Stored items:
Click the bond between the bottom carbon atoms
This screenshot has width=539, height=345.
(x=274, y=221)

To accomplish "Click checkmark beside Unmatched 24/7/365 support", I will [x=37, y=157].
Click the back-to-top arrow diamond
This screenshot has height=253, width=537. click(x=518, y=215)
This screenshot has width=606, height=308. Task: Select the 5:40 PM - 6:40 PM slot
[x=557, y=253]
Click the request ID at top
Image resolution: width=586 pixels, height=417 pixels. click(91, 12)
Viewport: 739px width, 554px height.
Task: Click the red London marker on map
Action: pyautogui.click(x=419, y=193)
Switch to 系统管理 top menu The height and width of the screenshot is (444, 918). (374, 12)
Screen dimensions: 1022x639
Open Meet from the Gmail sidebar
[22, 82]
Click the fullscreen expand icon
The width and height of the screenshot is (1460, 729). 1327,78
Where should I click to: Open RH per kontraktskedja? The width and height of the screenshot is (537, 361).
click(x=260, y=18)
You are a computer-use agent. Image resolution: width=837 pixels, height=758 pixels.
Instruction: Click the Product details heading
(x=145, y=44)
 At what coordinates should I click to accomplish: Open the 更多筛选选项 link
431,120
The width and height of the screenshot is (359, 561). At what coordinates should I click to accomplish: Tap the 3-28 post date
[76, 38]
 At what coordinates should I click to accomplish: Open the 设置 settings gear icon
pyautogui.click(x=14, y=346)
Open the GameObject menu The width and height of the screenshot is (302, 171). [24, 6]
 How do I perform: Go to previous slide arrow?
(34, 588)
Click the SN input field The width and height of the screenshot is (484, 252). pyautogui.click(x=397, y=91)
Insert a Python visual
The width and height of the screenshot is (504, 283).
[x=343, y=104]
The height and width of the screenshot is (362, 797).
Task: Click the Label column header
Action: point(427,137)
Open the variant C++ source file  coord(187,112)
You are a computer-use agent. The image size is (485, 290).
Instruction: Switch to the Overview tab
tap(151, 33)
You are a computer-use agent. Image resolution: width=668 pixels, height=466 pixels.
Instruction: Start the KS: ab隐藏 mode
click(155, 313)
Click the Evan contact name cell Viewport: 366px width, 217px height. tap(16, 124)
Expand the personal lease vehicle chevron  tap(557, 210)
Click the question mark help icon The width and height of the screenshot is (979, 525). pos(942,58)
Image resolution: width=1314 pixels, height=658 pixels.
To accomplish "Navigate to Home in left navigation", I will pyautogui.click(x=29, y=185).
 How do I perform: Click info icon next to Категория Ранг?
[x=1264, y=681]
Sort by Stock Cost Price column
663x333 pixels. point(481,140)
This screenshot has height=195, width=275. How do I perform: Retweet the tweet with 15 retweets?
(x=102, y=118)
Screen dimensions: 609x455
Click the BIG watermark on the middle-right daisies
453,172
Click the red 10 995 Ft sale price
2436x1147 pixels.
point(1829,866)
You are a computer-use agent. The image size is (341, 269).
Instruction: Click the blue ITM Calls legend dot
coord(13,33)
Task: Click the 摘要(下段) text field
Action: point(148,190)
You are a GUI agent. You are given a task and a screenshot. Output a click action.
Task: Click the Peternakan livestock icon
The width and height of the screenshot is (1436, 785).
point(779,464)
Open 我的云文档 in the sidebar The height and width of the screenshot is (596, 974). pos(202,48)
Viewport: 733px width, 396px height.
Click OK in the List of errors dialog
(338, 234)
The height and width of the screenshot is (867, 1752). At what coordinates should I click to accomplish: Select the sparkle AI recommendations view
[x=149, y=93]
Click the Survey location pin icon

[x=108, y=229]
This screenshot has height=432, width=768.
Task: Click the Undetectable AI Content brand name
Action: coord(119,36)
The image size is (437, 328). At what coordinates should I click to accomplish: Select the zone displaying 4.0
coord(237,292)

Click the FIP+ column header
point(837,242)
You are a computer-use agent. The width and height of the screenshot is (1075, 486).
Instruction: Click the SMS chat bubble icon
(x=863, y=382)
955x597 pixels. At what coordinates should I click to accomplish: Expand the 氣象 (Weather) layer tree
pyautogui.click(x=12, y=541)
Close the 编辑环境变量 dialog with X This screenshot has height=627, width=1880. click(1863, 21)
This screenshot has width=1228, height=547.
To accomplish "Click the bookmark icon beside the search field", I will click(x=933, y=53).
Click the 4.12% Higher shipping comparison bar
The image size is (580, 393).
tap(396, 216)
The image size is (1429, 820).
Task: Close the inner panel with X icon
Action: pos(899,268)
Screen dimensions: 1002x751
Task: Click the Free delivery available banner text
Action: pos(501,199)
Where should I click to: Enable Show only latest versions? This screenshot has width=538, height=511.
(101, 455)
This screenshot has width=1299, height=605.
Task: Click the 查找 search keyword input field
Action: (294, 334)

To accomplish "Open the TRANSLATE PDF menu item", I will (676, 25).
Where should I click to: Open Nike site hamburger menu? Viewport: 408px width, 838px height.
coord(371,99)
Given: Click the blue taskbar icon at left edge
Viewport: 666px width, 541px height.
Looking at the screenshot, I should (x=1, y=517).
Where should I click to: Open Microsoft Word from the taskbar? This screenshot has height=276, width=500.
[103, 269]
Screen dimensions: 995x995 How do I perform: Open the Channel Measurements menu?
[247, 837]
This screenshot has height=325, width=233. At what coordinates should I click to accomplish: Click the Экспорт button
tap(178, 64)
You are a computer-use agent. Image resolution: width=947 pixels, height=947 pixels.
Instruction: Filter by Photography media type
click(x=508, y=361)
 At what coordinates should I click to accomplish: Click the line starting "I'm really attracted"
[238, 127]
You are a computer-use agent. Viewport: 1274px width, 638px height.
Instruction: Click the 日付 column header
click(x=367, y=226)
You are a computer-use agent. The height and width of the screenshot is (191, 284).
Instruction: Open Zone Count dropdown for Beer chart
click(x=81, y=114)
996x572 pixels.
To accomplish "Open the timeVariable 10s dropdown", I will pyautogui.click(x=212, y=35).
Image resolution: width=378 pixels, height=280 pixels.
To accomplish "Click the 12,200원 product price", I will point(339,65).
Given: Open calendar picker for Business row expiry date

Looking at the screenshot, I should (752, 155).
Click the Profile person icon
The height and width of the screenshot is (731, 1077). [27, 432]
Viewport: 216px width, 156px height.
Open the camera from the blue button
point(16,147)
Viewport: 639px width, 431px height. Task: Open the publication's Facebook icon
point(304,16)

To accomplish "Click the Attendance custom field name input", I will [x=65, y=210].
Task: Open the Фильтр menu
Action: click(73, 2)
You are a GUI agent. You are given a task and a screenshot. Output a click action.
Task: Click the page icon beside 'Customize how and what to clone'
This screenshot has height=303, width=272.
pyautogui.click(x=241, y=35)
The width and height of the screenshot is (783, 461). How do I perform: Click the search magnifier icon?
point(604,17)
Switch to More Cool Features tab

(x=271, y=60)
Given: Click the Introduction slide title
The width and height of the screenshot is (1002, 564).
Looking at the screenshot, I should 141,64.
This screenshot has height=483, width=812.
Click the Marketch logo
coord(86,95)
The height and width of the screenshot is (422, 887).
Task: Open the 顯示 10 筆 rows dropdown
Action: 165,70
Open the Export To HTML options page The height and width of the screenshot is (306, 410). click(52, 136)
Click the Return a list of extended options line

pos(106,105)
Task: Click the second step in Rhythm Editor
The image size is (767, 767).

Work item: Restate the data above in full, keeping every word as it is.

Written response:
Click the bond between the bottom carbon atoms
This screenshot has width=539, height=345.
(x=274, y=221)

To accomplish "Click checkmark beside Unmatched 24/7/365 support", I will [x=37, y=157].
Click the back-to-top arrow diamond
This screenshot has height=253, width=537. click(x=518, y=215)
This screenshot has width=606, height=308. Task: Select the 5:40 PM - 6:40 PM slot
[x=557, y=253]
Click the request ID at top
Image resolution: width=586 pixels, height=417 pixels. click(91, 12)
Viewport: 739px width, 554px height.
Task: Click the red London marker on map
Action: pyautogui.click(x=419, y=193)
Switch to 系统管理 top menu The height and width of the screenshot is (444, 918). (374, 12)
Screen dimensions: 1022x639
Open Meet from the Gmail sidebar
[22, 82]
Click the fullscreen expand icon
The width and height of the screenshot is (1460, 729). 1327,78
Where should I click to: Open RH per kontraktskedja? The width and height of the screenshot is (537, 361).
click(x=260, y=18)
You are a computer-use agent. Image resolution: width=837 pixels, height=758 pixels.
Instruction: Click the Product details heading
(x=145, y=44)
 At what coordinates should I click to accomplish: Open the 更多筛选选项 link
431,120
The width and height of the screenshot is (359, 561). At what coordinates should I click to accomplish: Tap the 3-28 post date
[76, 38]
 At what coordinates should I click to accomplish: Open the 设置 settings gear icon
pyautogui.click(x=14, y=346)
Open the GameObject menu The width and height of the screenshot is (302, 171). [24, 6]
 How do I perform: Go to previous slide arrow?
(34, 588)
Click the SN input field The width and height of the screenshot is (484, 252). pyautogui.click(x=397, y=91)
Insert a Python visual
The width and height of the screenshot is (504, 283).
[x=343, y=104]
The height and width of the screenshot is (362, 797).
Task: Click the Label column header
Action: point(427,137)
Open the variant C++ source file  coord(187,112)
You are a computer-use agent. The image size is (485, 290).
Instruction: Switch to the Overview tab
tap(151, 33)
You are a computer-use agent. Image resolution: width=668 pixels, height=466 pixels.
Instruction: Start the KS: ab隐藏 mode
click(155, 313)
Click the Evan contact name cell Viewport: 366px width, 217px height. tap(16, 124)
Expand the personal lease vehicle chevron  tap(557, 210)
Click the question mark help icon The width and height of the screenshot is (979, 525). pos(942,58)
Image resolution: width=1314 pixels, height=658 pixels.
To accomplish "Navigate to Home in left navigation", I will pyautogui.click(x=29, y=185).
 How do I perform: Click info icon next to Категория Ранг?
[x=1264, y=681]
Sort by Stock Cost Price column
663x333 pixels. point(481,140)
This screenshot has height=195, width=275. How do I perform: Retweet the tweet with 15 retweets?
(x=102, y=118)
Screen dimensions: 609x455
Click the BIG watermark on the middle-right daisies
453,172
Click the red 10 995 Ft sale price
2436x1147 pixels.
point(1829,866)
You are a computer-use agent. The image size is (341, 269).
Instruction: Click the blue ITM Calls legend dot
coord(13,33)
Task: Click the 摘要(下段) text field
Action: point(148,190)
You are a GUI agent. You are given a task and a screenshot. Output a click action.
Task: Click the Peternakan livestock icon
The width and height of the screenshot is (1436, 785).
point(779,464)
Open 我的云文档 in the sidebar The height and width of the screenshot is (596, 974). pos(202,48)
Viewport: 733px width, 396px height.
Click OK in the List of errors dialog
(338, 234)
The height and width of the screenshot is (867, 1752). At what coordinates should I click to accomplish: Select the sparkle AI recommendations view
[x=149, y=93]
Click the Survey location pin icon

[x=108, y=229]
This screenshot has height=432, width=768.
Task: Click the Undetectable AI Content brand name
Action: coord(119,36)
The image size is (437, 328). At what coordinates should I click to accomplish: Select the zone displaying 4.0
coord(237,292)

Click the FIP+ column header
point(837,242)
You are a computer-use agent. The width and height of the screenshot is (1075, 486).
Instruction: Click the SMS chat bubble icon
(x=863, y=382)
955x597 pixels. At what coordinates should I click to accomplish: Expand the 氣象 (Weather) layer tree
pyautogui.click(x=12, y=541)
Close the 编辑环境变量 dialog with X This screenshot has height=627, width=1880. click(1863, 21)
This screenshot has width=1228, height=547.
To accomplish "Click the bookmark icon beside the search field", I will click(x=933, y=53).
Click the 4.12% Higher shipping comparison bar
The image size is (580, 393).
tap(396, 216)
The image size is (1429, 820).
Task: Close the inner panel with X icon
Action: pos(899,268)
Screen dimensions: 1002x751
Task: Click the Free delivery available banner text
Action: pos(501,199)
Where should I click to: Enable Show only latest versions? This screenshot has width=538, height=511.
(101, 455)
This screenshot has width=1299, height=605.
Task: Click the 查找 search keyword input field
Action: (294, 334)

To accomplish "Open the TRANSLATE PDF menu item", I will (676, 25).
Where should I click to: Open Nike site hamburger menu? Viewport: 408px width, 838px height.
coord(371,99)
Given: Click the blue taskbar icon at left edge
Viewport: 666px width, 541px height.
Looking at the screenshot, I should (x=1, y=517).
Where should I click to: Open Microsoft Word from the taskbar? This screenshot has height=276, width=500.
[103, 269]
Screen dimensions: 995x995 How do I perform: Open the Channel Measurements menu?
[247, 837]
This screenshot has height=325, width=233. At what coordinates should I click to accomplish: Click the Экспорт button
tap(178, 64)
You are a computer-use agent. Image resolution: width=947 pixels, height=947 pixels.
Instruction: Filter by Photography media type
click(x=508, y=361)
 At what coordinates should I click to accomplish: Click the line starting "I'm really attracted"
[238, 127]
You are a computer-use agent. Viewport: 1274px width, 638px height.
Instruction: Click the 日付 column header
click(x=367, y=226)
You are a computer-use agent. The height and width of the screenshot is (191, 284).
Instruction: Open Zone Count dropdown for Beer chart
click(x=81, y=114)
996x572 pixels.
To accomplish "Open the timeVariable 10s dropdown", I will pyautogui.click(x=212, y=35).
Image resolution: width=378 pixels, height=280 pixels.
To accomplish "Click the 12,200원 product price", I will point(339,65).
Given: Open calendar picker for Business row expiry date

Looking at the screenshot, I should (752, 155).
Click the Profile person icon
The height and width of the screenshot is (731, 1077). [27, 432]
Viewport: 216px width, 156px height.
Open the camera from the blue button
point(16,147)
Viewport: 639px width, 431px height. Task: Open the publication's Facebook icon
point(304,16)

To accomplish "Click the Attendance custom field name input", I will [x=65, y=210].
Task: Open the Фильтр menu
Action: click(73, 2)
You are a GUI agent. You are given a task and a screenshot. Output a click action.
Task: Click the page icon beside 'Customize how and what to clone'
This screenshot has height=303, width=272.
pyautogui.click(x=241, y=35)
The width and height of the screenshot is (783, 461). How do I perform: Click the search magnifier icon?
point(604,17)
Switch to More Cool Features tab

(x=271, y=60)
Given: Click the Introduction slide title
The width and height of the screenshot is (1002, 564).
Looking at the screenshot, I should 141,64.
This screenshot has height=483, width=812.
Click the Marketch logo
coord(86,95)
The height and width of the screenshot is (422, 887).
Task: Open the 顯示 10 筆 rows dropdown
Action: 165,70
Open the Export To HTML options page The height and width of the screenshot is (306, 410). click(52, 136)
Click the Return a list of extended options line

pos(106,105)
Task: Click the second step in Rhythm Editor
The image size is (767, 767).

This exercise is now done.